Exclude pictures; retype the lines below from the line containing "Instruction: Collapse the" through the end of the records, both ends kept.

BEGIN

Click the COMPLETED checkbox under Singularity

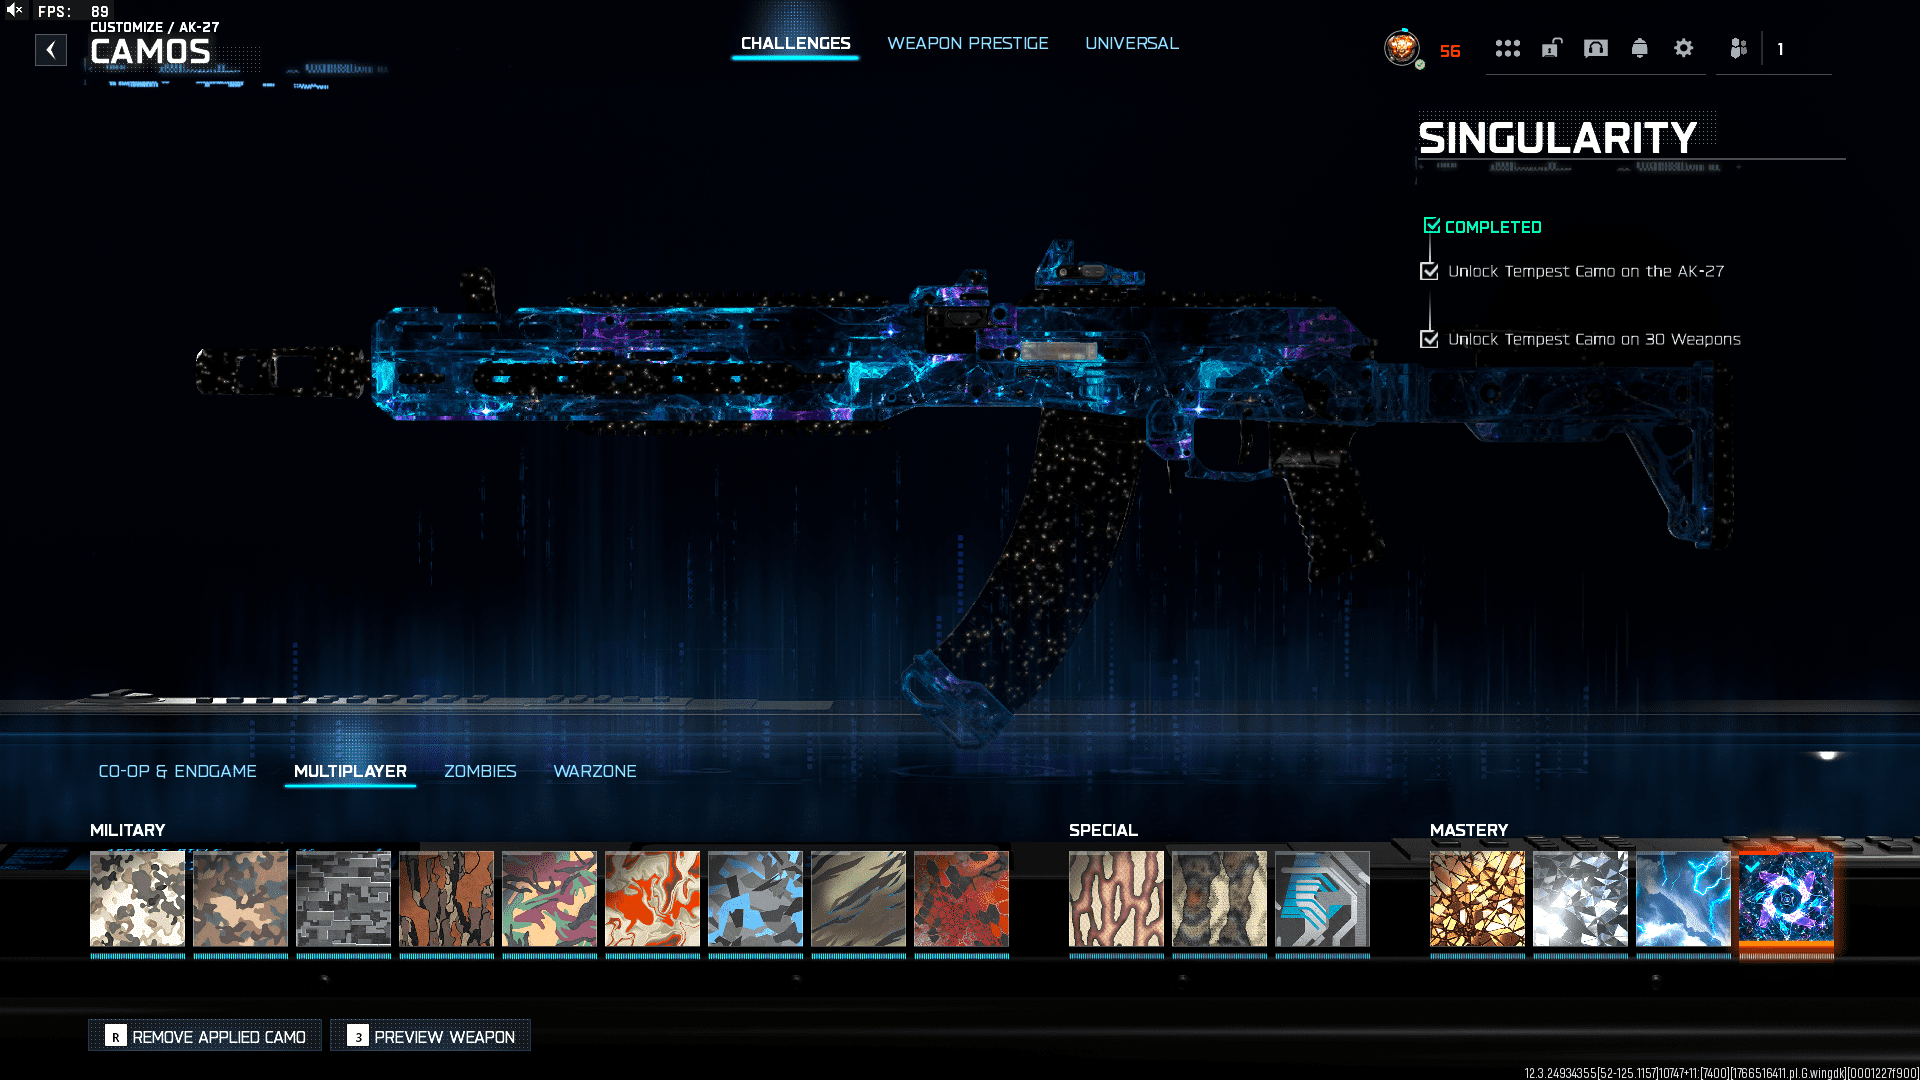pyautogui.click(x=1431, y=226)
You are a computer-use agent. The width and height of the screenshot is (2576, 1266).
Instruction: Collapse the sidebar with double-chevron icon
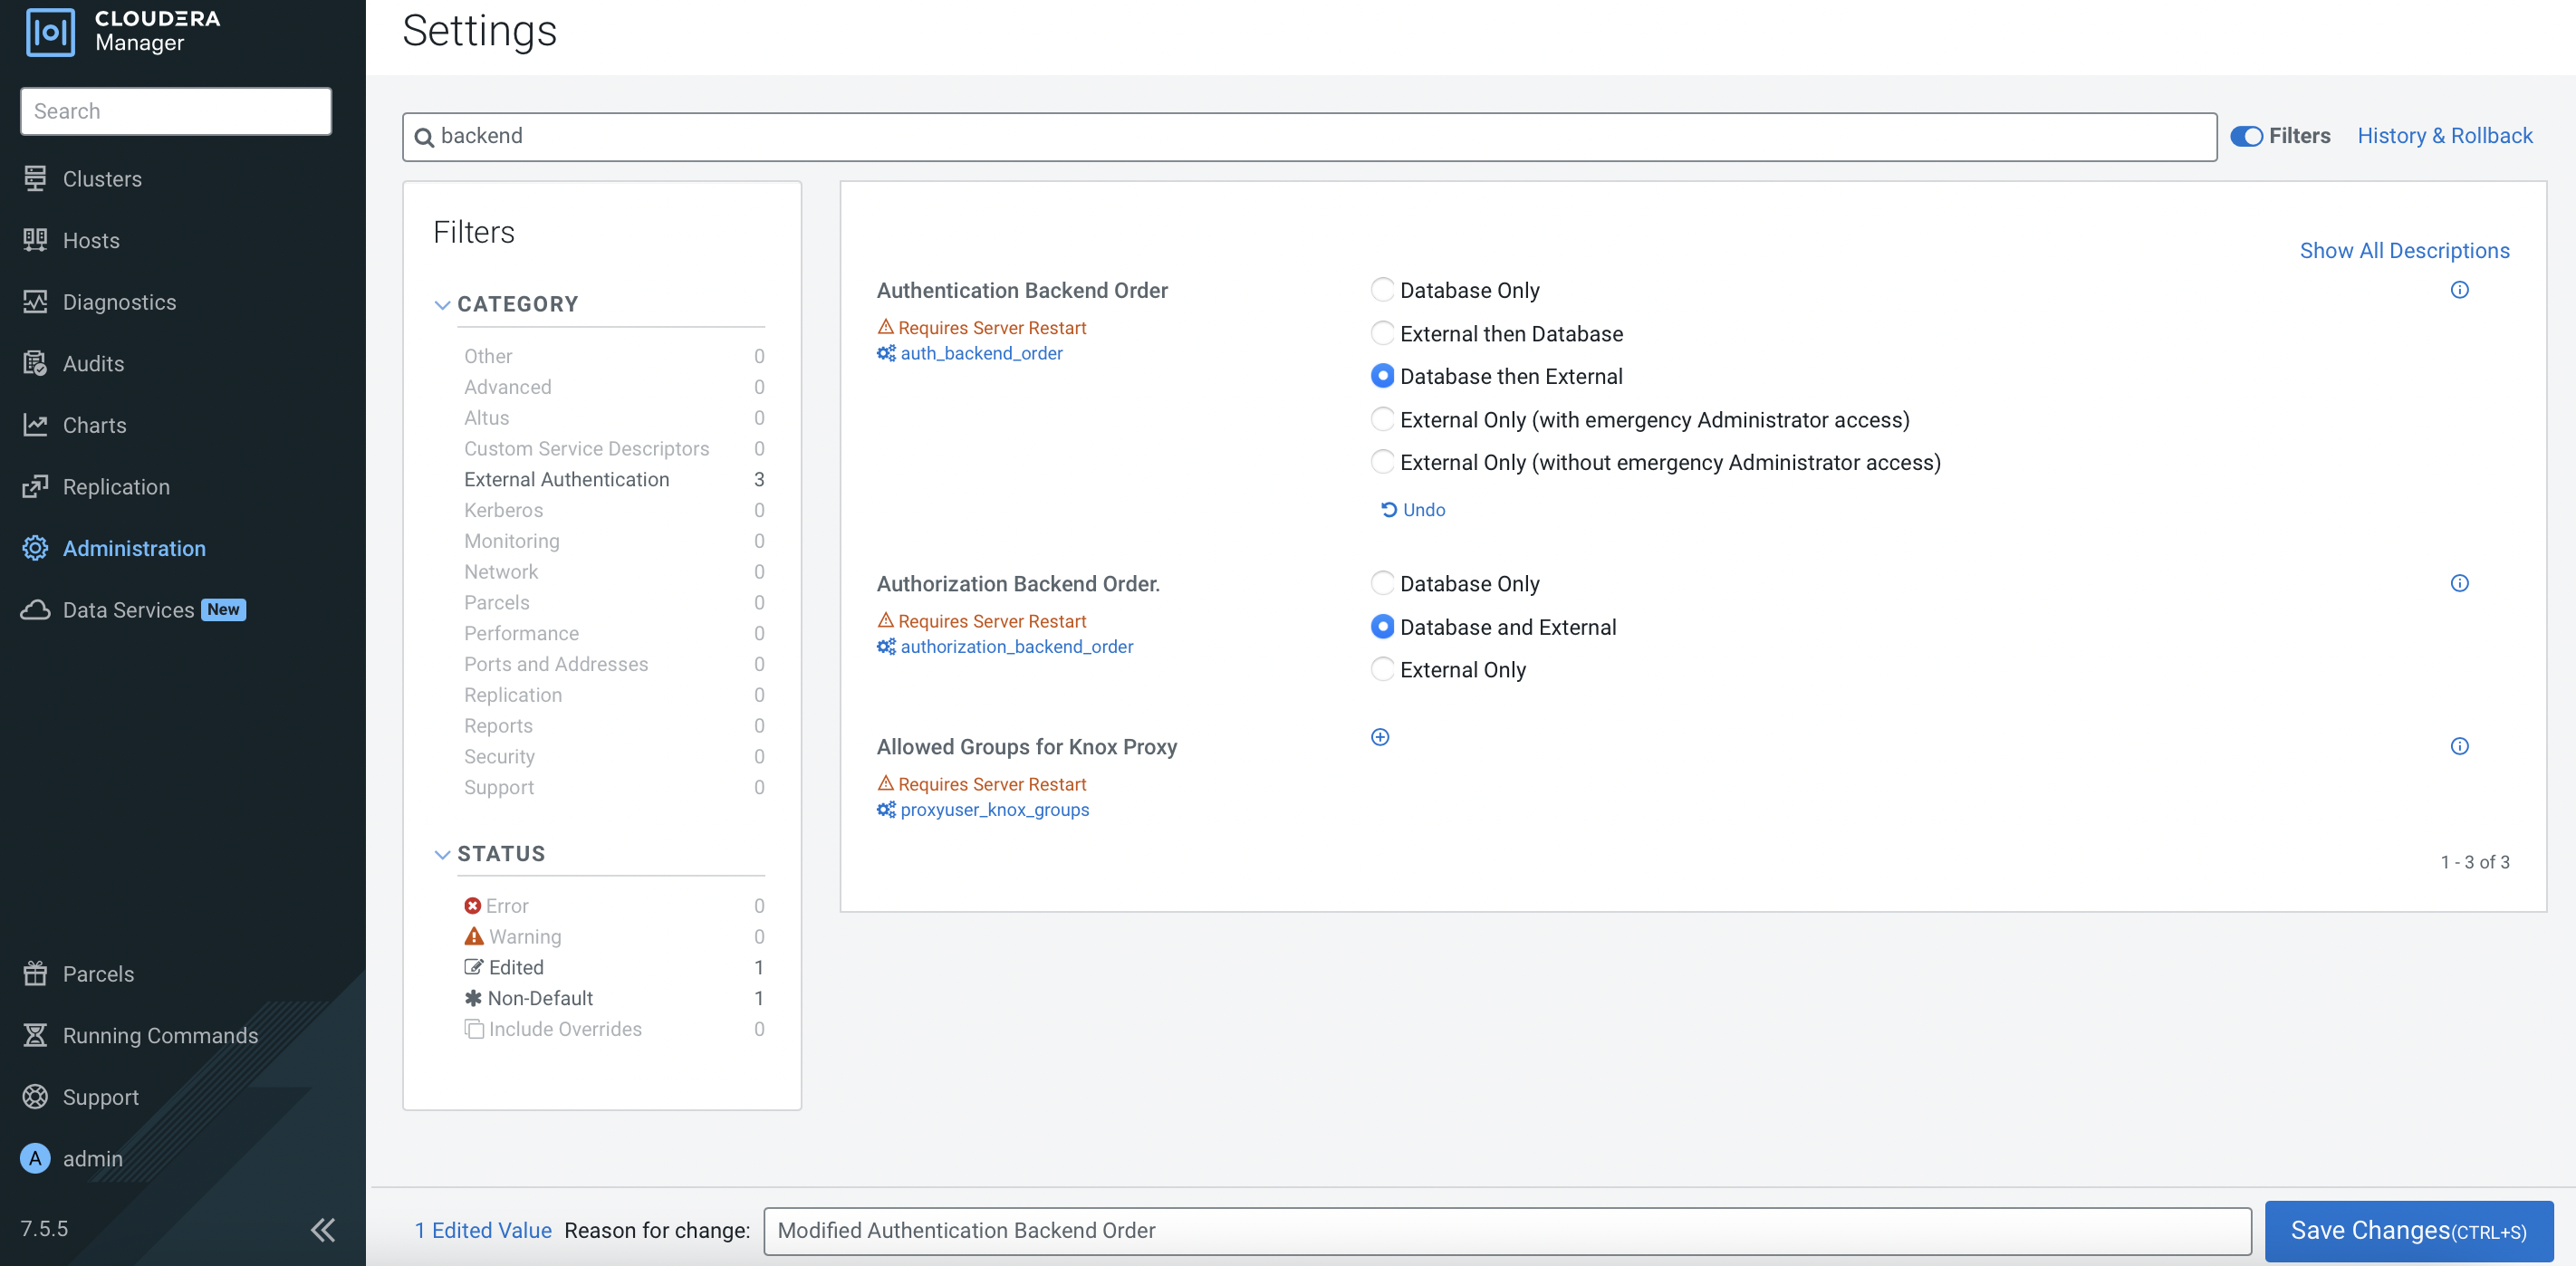[322, 1229]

END

Final answer ▸
Instruction: Collapse the sidebar with double-chevron icon
[322, 1229]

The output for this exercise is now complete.